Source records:
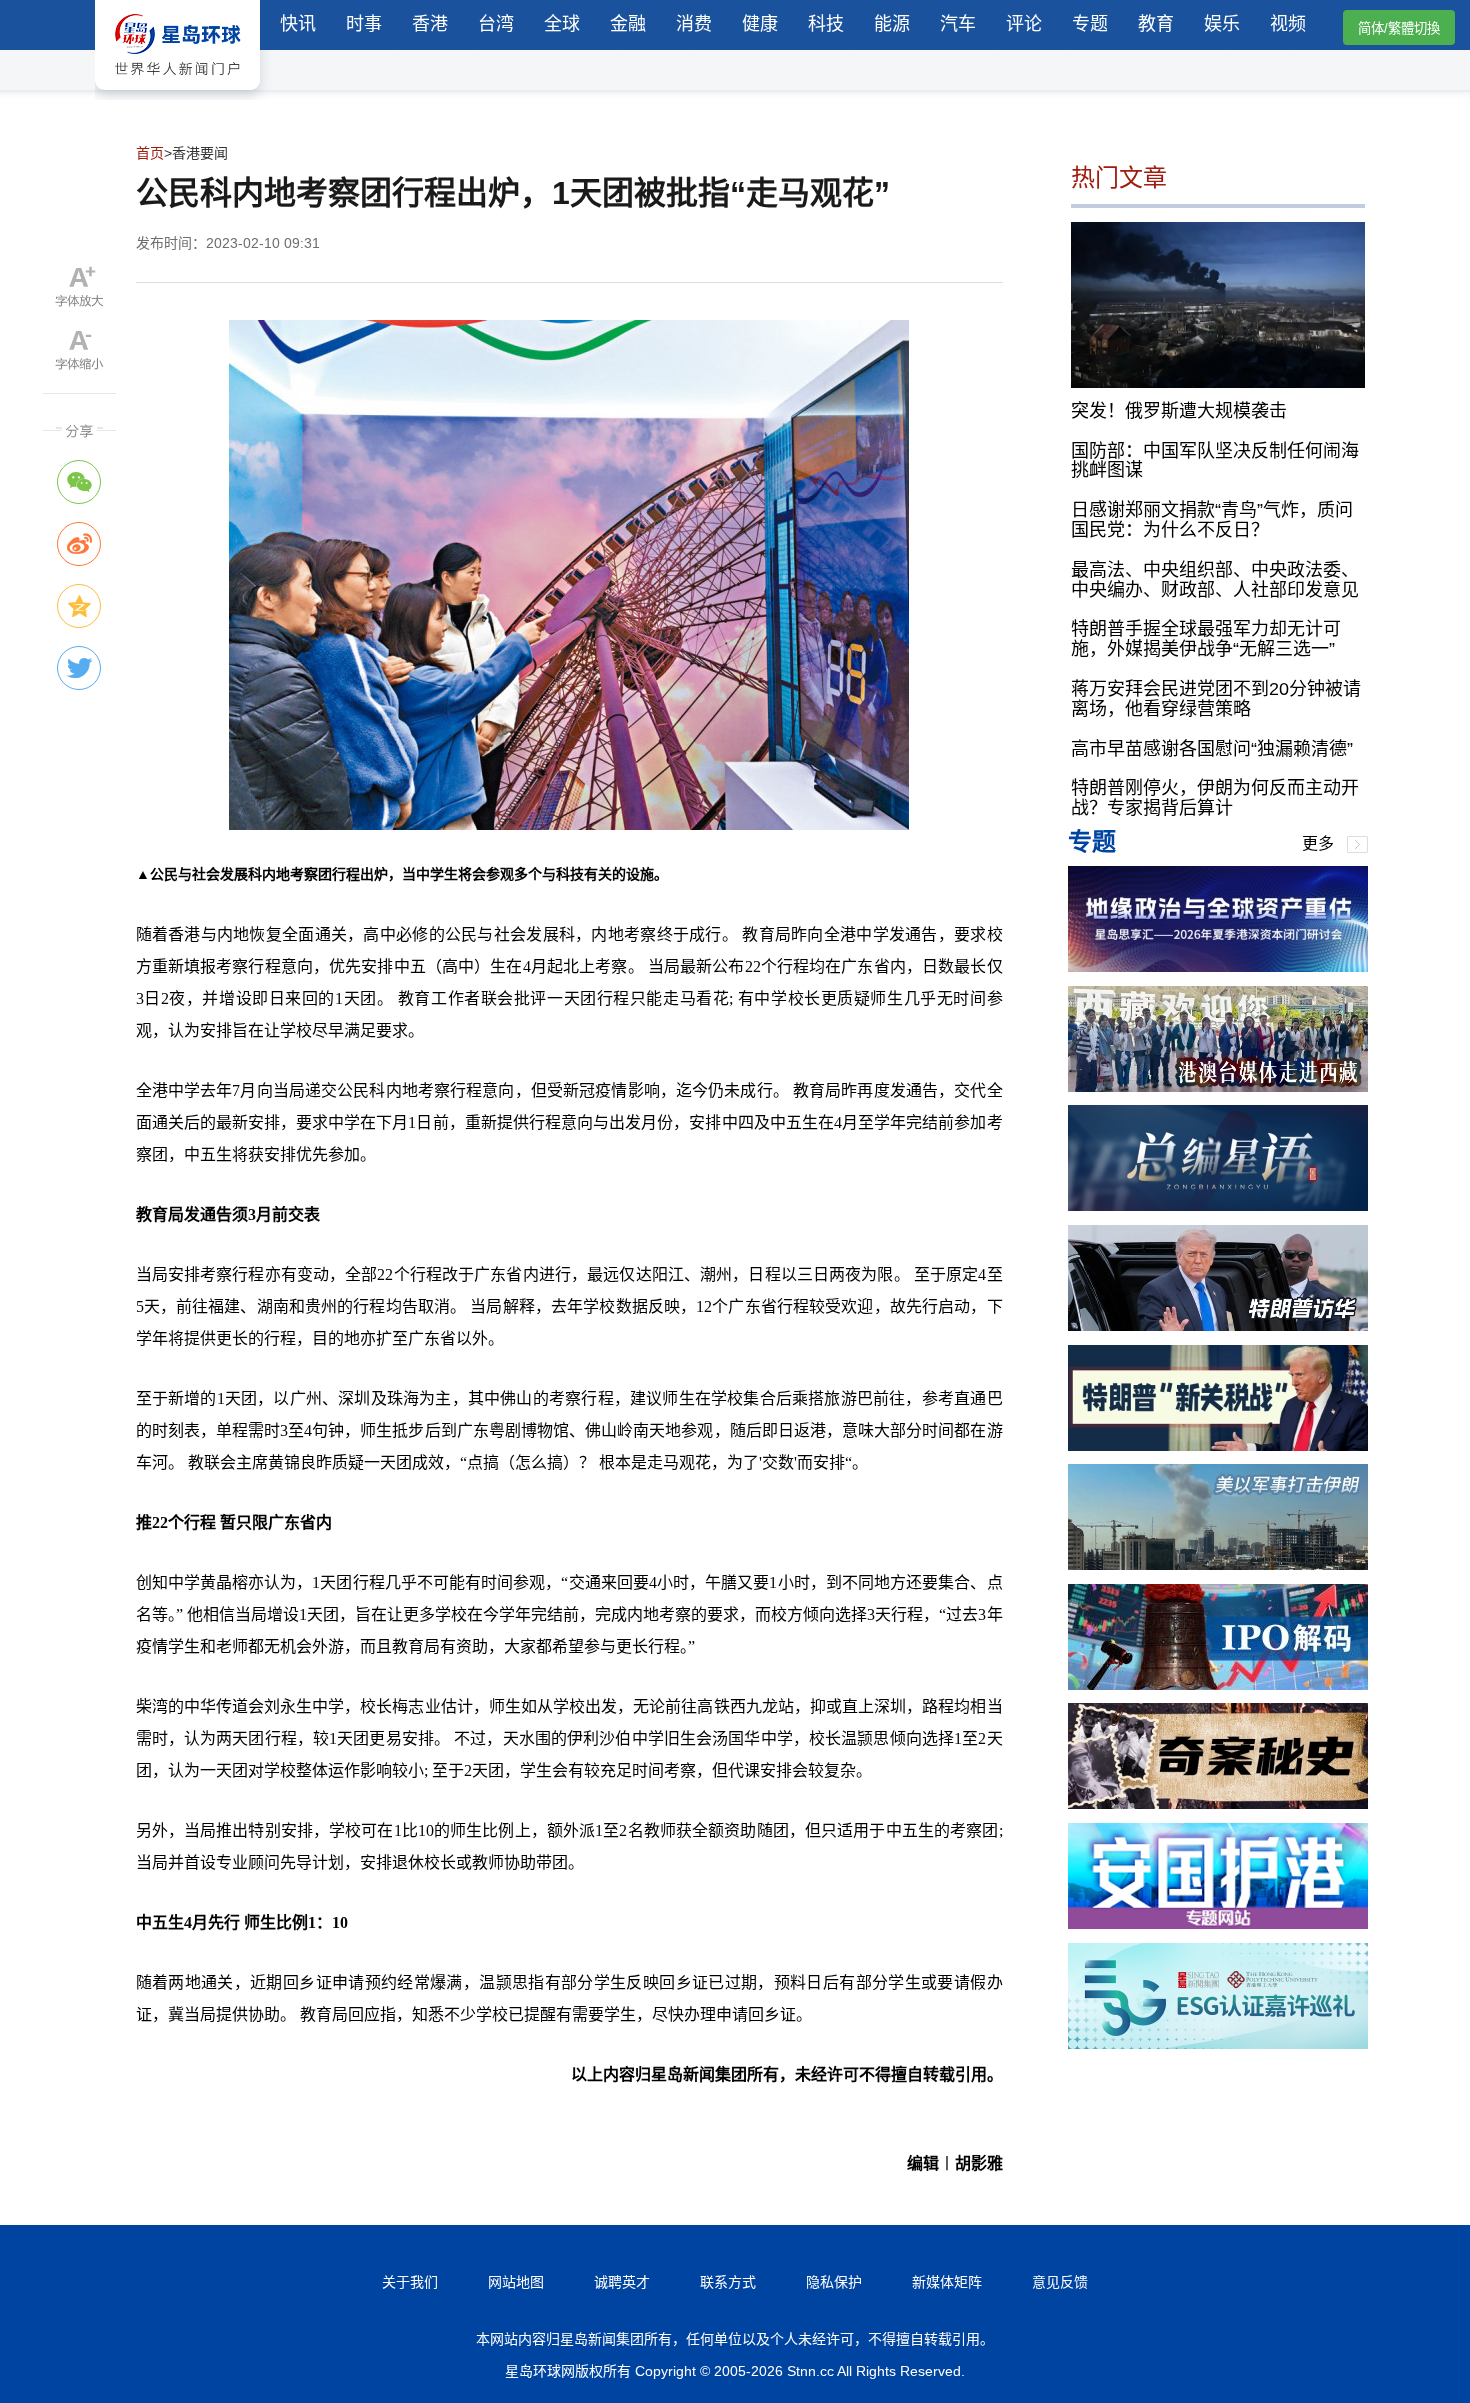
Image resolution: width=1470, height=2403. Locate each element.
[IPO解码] (1218, 1684)
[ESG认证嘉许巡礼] (1218, 2043)
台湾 (496, 24)
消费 (694, 24)
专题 (1090, 24)
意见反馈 (1060, 2282)
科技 (826, 24)
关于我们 (410, 2282)
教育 (1156, 24)
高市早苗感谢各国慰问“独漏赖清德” (1212, 748)
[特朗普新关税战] (1218, 1445)
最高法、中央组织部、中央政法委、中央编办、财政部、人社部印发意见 (1215, 579)
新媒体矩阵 (947, 2282)
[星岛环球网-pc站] (177, 94)
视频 (1288, 24)
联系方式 (728, 2282)
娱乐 (1222, 24)
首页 (150, 153)
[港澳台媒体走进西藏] (1218, 1086)
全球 (562, 24)
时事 (364, 24)
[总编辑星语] (1218, 1205)
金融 (628, 24)
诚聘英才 (622, 2282)
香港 (430, 24)
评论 (1024, 24)
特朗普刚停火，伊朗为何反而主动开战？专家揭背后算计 (1215, 798)
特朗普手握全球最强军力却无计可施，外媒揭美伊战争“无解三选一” (1206, 639)
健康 (760, 24)
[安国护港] (1218, 1923)
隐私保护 (834, 2282)
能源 (892, 24)
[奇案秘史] (1218, 1803)
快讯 (298, 24)
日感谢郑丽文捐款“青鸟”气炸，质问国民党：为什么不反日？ (1212, 520)
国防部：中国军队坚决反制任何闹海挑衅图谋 (1215, 460)
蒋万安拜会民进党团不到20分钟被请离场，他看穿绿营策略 (1216, 699)
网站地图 (516, 2282)
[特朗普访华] (1218, 1325)
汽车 (958, 24)
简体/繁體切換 (1399, 28)
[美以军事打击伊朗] (1218, 1564)
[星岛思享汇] (1218, 966)
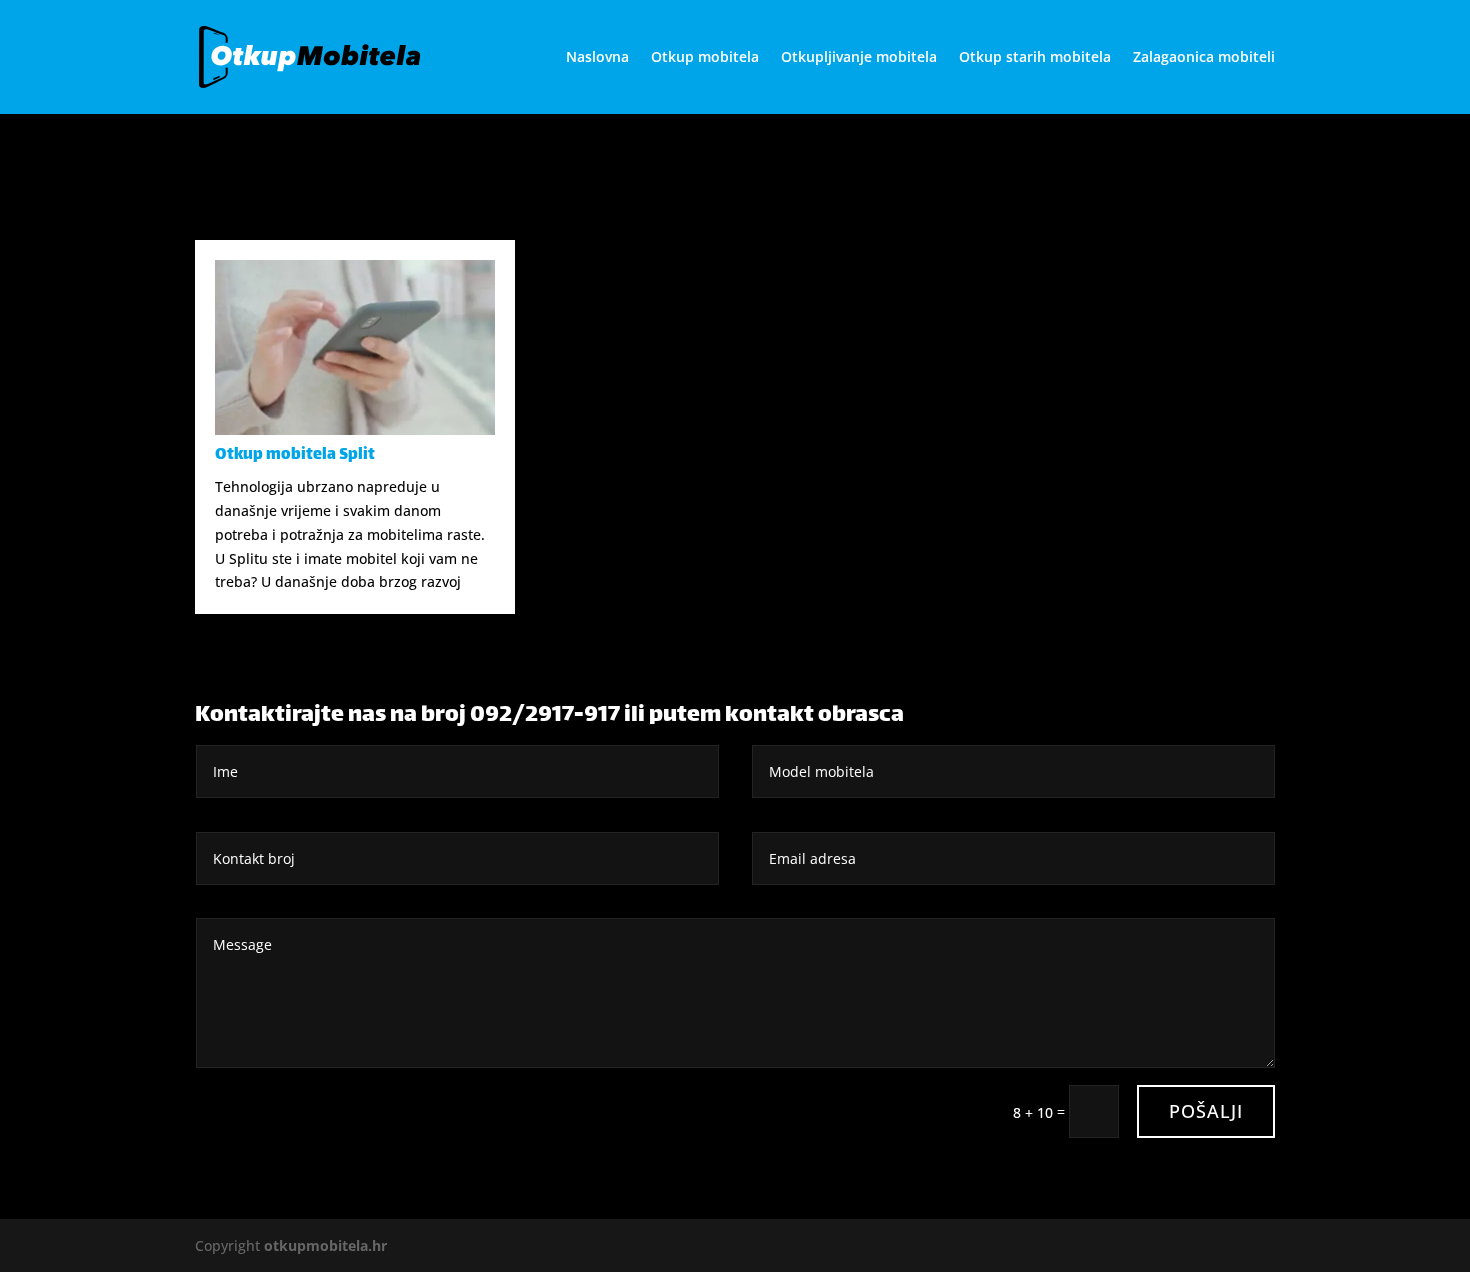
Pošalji (1206, 1111)
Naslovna (597, 58)
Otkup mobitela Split (295, 455)
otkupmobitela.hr (325, 1245)
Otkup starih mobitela (1035, 58)
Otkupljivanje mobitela (859, 58)
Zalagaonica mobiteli (1204, 58)
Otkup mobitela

### YOUR INSTRUCTIONS
The answer is the lines above, word for word, from the first one through the one containing "[特朗普新关税战] (1218, 1445)"; it includes no pictures.

### EXPECTED ANSWER
Image resolution: width=1470, height=2403. Locate each element.
[IPO解码] (1218, 1684)
[ESG认证嘉许巡礼] (1218, 2043)
台湾 (496, 24)
消费 (694, 24)
专题 (1090, 24)
意见反馈 (1060, 2282)
科技 (826, 24)
关于我们 (410, 2282)
教育 (1156, 24)
高市早苗感谢各国慰问“独漏赖清德” (1212, 748)
[特朗普新关税战] (1218, 1445)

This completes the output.